Disrupted Glycosylation of Lipids and Proteins Is a Cause of Neurodegeneration

Tobias Moll; Pamela J. Shaw; Johnathan Cooper-Knock

Disclosures

Brain. 2020;143(5):1332-1340. 

In This Article

Conclusions

Overall there is substantial evidence for dysfunction of glycosyltransferases in neurodegenerative diseases including ALS, Alzheimer's disease, Huntington's disease and Parkinson's disease. There are diverse functions associated with glycosyltransferase activity and for many of the enzymes the biological pathway associated with their activity is not yet clear.

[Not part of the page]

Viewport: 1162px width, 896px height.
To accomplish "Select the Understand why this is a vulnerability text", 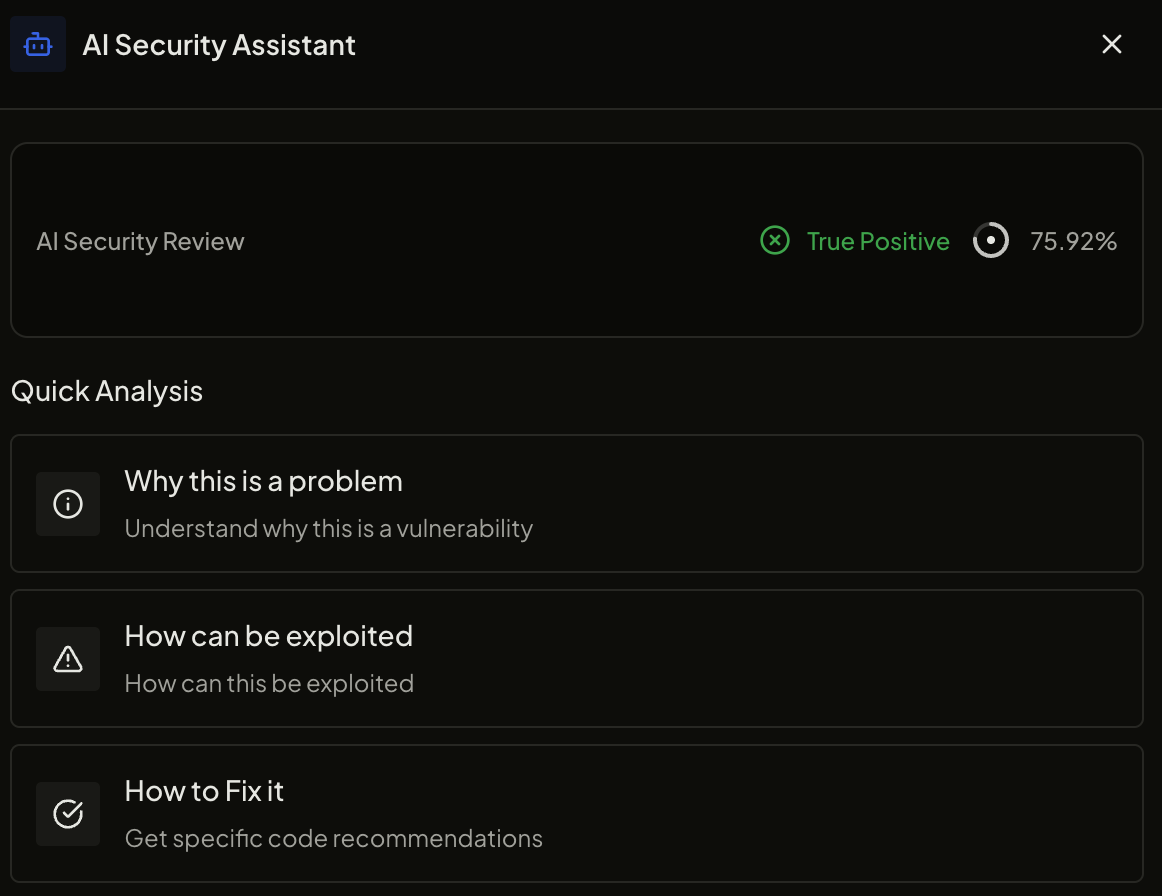I will (x=329, y=528).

However, in our analysis, dysfunction associated with neurodegenerative disease can be seen to converge on the ganglioside synthesis pathway and altered O-GlcNAcylation. The exact nature of the defect appears to be variable in different diseases; for example ganglioside concentrations are reduced in Parkinson's disease and Huntington's disease, increased in Alzheimer's disease and there is evidence for change in both directions in ALS. Similarly, increased O-GlcNAcylation is associated with the development of Parkinson's disease pathology but reduced O-GlcNAcylation is associated with the development of tau pathology. We suggest that consensus will arise via efforts to position glycosyltransferase dysfunction within the cascade of pathogenesis leading to neuronal death—it is not glycosyltransferase dysfunction per se that is interesting, but rather upstream changes in glycosyltransferase function that initiate toxicity. With this in mind we have highlighted genetic associations between mutations in glycosyltransferases and neurodegenerative disease. Most prominently we have recently discovered autosomal dominant mutations in GLT8D1 to be a monogenic cause of ALS. Disease-associated mutations have also been discovered in UGT8 and ST6GAL1; and we have revealed a new association between ALS and mutations in EOGT. Glycosyltransferases are likely to be an important therapeutic target in the effort of develop disease-modifying therapies for neurodegenerative disease.